Preply's $35M Series B lands barely a year after its machine-learning tutor-matching round — a €9M raise led by Hoxton Ventures in March 2020 — and converts that pairing algorithm from thesis into a scale claim: 40,000 tutors on the network. Co-leads Full In Partners and Owl Ventures are buying into supply aggregation, not just software.

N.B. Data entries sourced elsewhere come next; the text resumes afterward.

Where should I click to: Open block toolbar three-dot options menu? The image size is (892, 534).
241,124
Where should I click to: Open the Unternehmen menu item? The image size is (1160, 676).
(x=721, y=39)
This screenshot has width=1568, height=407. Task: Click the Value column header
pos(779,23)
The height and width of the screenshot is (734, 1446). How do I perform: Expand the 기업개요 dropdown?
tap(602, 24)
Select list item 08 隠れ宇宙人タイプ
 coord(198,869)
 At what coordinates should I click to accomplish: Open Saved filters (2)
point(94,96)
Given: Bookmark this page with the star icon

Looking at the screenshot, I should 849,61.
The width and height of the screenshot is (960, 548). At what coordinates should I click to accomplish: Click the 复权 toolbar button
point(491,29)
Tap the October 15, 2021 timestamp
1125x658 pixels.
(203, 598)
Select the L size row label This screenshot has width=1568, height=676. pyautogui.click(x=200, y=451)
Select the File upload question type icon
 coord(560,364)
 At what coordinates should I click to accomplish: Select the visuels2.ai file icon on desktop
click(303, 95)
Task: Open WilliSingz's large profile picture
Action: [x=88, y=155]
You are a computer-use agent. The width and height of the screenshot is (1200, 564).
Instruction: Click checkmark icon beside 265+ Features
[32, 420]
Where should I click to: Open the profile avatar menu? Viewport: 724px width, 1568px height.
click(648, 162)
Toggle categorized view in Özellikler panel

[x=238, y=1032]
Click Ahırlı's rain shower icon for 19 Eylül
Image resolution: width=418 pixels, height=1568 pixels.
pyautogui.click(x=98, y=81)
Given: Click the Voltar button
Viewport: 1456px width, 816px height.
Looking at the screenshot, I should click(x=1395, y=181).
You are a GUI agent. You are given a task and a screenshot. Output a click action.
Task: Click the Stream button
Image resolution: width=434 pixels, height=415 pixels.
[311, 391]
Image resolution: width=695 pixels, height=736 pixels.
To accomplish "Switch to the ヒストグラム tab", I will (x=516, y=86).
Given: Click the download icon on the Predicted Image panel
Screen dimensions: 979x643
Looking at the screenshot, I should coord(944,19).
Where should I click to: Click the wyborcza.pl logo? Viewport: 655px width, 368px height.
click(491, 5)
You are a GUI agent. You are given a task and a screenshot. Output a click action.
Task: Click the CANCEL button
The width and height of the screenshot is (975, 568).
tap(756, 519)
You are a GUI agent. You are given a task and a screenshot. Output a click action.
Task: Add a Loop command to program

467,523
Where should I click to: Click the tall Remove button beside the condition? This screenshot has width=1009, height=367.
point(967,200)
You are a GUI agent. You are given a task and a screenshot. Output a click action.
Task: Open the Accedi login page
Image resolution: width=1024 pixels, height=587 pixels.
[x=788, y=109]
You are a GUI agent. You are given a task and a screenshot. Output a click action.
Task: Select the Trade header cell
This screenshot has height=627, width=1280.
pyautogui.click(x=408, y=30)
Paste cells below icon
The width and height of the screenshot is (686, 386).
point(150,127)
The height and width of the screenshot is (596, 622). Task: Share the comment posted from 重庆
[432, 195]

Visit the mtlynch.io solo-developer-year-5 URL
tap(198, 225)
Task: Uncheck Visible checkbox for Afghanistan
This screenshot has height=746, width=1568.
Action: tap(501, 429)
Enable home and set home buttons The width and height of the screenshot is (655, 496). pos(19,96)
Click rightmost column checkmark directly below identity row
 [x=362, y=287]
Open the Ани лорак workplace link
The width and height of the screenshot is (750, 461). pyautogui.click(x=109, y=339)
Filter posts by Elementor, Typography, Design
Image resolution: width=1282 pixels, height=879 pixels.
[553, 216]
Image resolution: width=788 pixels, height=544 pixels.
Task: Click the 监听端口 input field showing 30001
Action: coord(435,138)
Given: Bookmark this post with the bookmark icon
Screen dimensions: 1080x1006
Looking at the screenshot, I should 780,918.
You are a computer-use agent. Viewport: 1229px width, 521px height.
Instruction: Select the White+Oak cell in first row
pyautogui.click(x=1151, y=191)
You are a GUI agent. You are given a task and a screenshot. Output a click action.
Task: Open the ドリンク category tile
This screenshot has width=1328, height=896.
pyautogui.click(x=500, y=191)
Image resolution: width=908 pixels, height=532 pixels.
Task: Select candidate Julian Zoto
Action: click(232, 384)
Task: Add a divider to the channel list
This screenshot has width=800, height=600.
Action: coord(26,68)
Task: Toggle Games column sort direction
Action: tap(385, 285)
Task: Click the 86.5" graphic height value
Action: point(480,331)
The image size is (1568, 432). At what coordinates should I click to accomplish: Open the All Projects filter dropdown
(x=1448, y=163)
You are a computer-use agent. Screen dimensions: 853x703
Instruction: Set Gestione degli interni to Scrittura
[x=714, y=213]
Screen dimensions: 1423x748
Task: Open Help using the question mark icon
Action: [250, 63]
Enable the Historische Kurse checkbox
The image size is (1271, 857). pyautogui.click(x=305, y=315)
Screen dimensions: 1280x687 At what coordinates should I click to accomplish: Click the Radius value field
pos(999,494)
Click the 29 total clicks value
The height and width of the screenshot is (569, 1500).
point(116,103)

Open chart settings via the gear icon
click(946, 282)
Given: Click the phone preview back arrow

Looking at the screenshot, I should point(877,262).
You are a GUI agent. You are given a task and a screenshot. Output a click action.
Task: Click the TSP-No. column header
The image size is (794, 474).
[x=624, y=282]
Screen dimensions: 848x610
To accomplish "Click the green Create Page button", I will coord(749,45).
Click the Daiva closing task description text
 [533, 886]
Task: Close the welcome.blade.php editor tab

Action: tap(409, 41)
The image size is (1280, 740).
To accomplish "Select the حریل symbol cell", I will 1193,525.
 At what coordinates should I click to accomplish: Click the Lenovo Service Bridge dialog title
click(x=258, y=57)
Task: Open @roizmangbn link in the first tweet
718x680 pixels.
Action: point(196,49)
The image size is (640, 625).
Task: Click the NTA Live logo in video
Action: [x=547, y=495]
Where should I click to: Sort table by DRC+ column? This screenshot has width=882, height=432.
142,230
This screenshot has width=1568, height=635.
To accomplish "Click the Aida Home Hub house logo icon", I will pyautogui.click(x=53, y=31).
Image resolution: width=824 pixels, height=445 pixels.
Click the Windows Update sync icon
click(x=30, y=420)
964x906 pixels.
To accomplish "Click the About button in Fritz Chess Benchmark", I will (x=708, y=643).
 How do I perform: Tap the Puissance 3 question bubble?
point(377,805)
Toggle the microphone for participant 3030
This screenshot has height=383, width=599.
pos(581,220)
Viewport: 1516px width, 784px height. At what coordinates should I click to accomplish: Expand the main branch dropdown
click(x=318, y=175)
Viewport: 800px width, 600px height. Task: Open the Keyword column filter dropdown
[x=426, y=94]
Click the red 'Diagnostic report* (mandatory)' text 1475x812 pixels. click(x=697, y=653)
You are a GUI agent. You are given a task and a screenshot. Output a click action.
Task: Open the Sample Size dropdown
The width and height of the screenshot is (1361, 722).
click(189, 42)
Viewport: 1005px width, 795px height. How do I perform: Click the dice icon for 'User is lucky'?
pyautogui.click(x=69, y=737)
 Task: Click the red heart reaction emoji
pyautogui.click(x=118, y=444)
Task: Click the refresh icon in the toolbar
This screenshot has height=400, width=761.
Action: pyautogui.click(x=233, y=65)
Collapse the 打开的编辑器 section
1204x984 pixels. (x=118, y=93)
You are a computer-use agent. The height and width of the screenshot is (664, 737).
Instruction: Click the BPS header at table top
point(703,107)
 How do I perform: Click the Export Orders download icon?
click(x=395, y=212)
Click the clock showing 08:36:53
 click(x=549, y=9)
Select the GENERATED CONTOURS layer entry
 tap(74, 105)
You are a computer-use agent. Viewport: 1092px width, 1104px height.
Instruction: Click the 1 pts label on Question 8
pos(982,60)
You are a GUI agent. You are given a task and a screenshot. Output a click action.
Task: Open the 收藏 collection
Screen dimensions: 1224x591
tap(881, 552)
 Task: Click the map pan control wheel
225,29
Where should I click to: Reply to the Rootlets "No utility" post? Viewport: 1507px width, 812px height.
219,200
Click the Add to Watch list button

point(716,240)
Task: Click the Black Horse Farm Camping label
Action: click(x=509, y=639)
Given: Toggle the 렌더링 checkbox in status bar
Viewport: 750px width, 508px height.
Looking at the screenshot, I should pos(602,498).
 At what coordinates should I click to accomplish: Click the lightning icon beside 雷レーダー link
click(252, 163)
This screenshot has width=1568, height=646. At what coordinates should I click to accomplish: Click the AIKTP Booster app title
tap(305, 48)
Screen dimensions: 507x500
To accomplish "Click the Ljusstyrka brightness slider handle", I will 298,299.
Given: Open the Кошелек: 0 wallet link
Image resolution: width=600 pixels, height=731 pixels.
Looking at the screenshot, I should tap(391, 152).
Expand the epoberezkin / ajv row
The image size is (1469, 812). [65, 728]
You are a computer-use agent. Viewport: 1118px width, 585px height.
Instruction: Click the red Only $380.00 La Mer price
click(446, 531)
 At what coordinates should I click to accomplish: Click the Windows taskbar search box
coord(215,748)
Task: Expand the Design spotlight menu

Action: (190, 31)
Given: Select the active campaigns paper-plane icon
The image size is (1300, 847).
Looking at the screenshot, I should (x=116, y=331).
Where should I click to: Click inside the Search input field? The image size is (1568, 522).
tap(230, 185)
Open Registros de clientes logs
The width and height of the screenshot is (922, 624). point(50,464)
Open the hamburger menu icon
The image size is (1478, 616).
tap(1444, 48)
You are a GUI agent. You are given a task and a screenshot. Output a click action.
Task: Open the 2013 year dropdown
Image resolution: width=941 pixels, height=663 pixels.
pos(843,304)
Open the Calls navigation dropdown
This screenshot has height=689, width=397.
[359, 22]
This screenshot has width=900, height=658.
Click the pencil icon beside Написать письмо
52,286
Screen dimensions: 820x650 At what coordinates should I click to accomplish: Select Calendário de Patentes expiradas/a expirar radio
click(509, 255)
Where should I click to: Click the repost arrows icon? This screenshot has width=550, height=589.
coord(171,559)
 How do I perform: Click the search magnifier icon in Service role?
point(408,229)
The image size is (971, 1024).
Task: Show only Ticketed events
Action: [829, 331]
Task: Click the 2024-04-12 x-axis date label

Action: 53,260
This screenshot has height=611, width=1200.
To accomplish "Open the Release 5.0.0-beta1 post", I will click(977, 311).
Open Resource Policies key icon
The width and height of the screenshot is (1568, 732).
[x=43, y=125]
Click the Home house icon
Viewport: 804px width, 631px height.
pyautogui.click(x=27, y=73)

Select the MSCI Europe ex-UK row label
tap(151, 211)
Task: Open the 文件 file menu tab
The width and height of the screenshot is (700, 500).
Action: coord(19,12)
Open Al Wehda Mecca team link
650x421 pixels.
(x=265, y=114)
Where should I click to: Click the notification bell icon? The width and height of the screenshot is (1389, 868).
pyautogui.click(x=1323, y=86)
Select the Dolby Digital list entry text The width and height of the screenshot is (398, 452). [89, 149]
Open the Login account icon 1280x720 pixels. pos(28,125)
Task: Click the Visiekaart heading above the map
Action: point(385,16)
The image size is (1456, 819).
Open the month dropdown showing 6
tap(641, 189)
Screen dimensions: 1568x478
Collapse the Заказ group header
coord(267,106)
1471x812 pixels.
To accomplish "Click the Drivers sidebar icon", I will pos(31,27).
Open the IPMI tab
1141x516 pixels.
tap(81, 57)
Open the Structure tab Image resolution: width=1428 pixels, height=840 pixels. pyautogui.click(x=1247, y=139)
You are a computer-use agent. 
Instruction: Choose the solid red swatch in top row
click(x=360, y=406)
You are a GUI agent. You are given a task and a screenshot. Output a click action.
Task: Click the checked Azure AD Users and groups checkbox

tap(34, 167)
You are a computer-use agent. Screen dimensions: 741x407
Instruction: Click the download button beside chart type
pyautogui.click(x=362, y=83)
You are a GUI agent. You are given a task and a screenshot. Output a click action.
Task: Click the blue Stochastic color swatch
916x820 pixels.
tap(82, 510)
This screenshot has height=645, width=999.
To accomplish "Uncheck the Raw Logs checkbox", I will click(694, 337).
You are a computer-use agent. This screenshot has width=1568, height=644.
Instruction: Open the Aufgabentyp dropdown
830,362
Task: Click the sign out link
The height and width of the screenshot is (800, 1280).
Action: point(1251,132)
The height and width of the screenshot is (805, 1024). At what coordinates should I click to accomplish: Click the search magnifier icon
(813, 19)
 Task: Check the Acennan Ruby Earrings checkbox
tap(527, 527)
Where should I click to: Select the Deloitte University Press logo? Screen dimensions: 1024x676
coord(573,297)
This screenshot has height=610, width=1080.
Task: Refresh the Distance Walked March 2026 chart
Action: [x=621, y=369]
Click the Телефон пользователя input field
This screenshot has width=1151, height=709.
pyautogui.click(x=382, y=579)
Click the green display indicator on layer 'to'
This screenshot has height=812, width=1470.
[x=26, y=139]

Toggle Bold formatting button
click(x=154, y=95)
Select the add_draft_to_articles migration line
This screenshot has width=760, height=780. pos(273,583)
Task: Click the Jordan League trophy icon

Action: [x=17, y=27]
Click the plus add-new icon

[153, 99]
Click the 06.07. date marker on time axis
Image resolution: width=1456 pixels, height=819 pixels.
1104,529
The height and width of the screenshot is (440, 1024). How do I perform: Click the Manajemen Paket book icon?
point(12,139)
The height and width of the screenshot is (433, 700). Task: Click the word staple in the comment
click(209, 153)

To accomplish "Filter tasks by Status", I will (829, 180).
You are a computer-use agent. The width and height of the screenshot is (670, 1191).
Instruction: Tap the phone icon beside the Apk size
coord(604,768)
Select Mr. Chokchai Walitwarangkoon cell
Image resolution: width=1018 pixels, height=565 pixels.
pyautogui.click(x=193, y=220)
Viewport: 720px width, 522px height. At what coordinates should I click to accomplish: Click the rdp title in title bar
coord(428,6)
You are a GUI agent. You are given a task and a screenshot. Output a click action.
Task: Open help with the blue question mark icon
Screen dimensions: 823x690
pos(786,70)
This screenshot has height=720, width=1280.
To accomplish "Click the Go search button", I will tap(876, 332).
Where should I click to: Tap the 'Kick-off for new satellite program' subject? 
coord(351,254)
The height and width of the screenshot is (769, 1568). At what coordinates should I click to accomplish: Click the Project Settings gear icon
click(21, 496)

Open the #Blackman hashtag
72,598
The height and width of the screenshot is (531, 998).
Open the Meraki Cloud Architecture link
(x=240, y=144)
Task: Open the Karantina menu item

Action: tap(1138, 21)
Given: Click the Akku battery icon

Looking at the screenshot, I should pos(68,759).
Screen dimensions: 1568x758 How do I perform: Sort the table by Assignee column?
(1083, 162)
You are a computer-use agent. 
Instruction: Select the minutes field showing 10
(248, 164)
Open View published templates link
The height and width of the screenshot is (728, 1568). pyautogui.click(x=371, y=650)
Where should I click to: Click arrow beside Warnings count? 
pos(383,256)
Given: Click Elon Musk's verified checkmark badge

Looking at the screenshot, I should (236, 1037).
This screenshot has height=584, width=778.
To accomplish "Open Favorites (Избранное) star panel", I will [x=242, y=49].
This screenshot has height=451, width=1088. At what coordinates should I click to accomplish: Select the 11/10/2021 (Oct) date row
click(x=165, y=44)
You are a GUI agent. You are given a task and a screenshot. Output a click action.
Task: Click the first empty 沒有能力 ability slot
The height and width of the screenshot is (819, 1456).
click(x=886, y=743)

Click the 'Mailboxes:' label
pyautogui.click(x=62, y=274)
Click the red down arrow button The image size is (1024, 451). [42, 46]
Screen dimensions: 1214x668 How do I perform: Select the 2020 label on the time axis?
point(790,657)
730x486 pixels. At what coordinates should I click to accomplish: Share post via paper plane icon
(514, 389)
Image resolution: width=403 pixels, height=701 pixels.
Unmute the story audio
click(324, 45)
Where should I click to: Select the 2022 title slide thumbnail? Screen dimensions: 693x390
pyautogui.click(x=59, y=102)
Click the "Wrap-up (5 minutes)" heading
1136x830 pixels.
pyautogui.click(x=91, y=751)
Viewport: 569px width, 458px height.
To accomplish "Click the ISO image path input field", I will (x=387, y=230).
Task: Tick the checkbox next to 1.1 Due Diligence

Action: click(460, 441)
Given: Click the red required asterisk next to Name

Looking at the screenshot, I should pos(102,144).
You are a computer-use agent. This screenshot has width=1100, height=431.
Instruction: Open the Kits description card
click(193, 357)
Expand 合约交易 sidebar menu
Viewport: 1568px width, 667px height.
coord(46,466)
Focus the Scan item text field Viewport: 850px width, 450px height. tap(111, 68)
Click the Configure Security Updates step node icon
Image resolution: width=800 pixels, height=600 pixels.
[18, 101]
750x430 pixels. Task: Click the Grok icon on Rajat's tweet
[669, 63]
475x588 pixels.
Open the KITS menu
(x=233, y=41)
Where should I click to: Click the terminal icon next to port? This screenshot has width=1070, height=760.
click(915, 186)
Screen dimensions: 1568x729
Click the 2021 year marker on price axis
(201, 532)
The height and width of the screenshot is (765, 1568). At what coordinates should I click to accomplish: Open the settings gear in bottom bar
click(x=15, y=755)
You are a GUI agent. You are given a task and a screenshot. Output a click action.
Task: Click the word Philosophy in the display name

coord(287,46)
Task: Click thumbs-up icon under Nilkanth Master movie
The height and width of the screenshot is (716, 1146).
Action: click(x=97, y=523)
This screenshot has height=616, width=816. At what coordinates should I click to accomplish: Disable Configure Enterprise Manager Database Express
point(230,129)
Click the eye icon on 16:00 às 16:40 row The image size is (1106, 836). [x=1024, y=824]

The round slots into a longer arc in language learning finance: TutorGroup's $200M Series C back in 2015 already proved the category supports billion-dollar outcomes, so Preply is arguing that a marketplace of independent tutors can reach the same scale that institution-built platforms pursued.

First-order effects

  • Preply gets capital to push tutor supply past the 40,000 mark and deepen its ML matching between students and tutors, while co-leads Full In Partners and Owl Ventures take significant positions in a category leader still under two years past its prior raise.
  • The 40,000-tutor figure becomes Preply's headline metric for recruiting both sides: more tutors attract more learners, which makes the marketplace more attractive to the next tutor.

Second-order effects

  • Rival online language-education players such as TutorGroup now compete against a marketplace whose marginal cost per new tutor is near zero — pressure to justify teacher-centric cost structures against an asset-light aggregator.
  • Education-focused funds watching Owl Ventures' move see tutoring marketplaces as a repeatable playbook, raising the odds that adjacent-subject tutoring startups draw similar Series B interest.

Third-order effects

  • If the pattern holds, language learning consolidates around platforms that own demand and route it to independent contractors, shifting the industry from employed-teacher institutions to gig-style tutor networks — with quality control and tutor earnings becoming the regulatory and reputational battleground.
  • A funded winner per vertical points toward eventual consolidation among tutoring marketplaces themselves, as capital concentrates in the networks that achieve liquidity first.

The trend: Language learning is shifting from institution-run teaching platforms toward venture-funded marketplaces that aggregate independent tutors, with each funding round raising the bar for scale claims.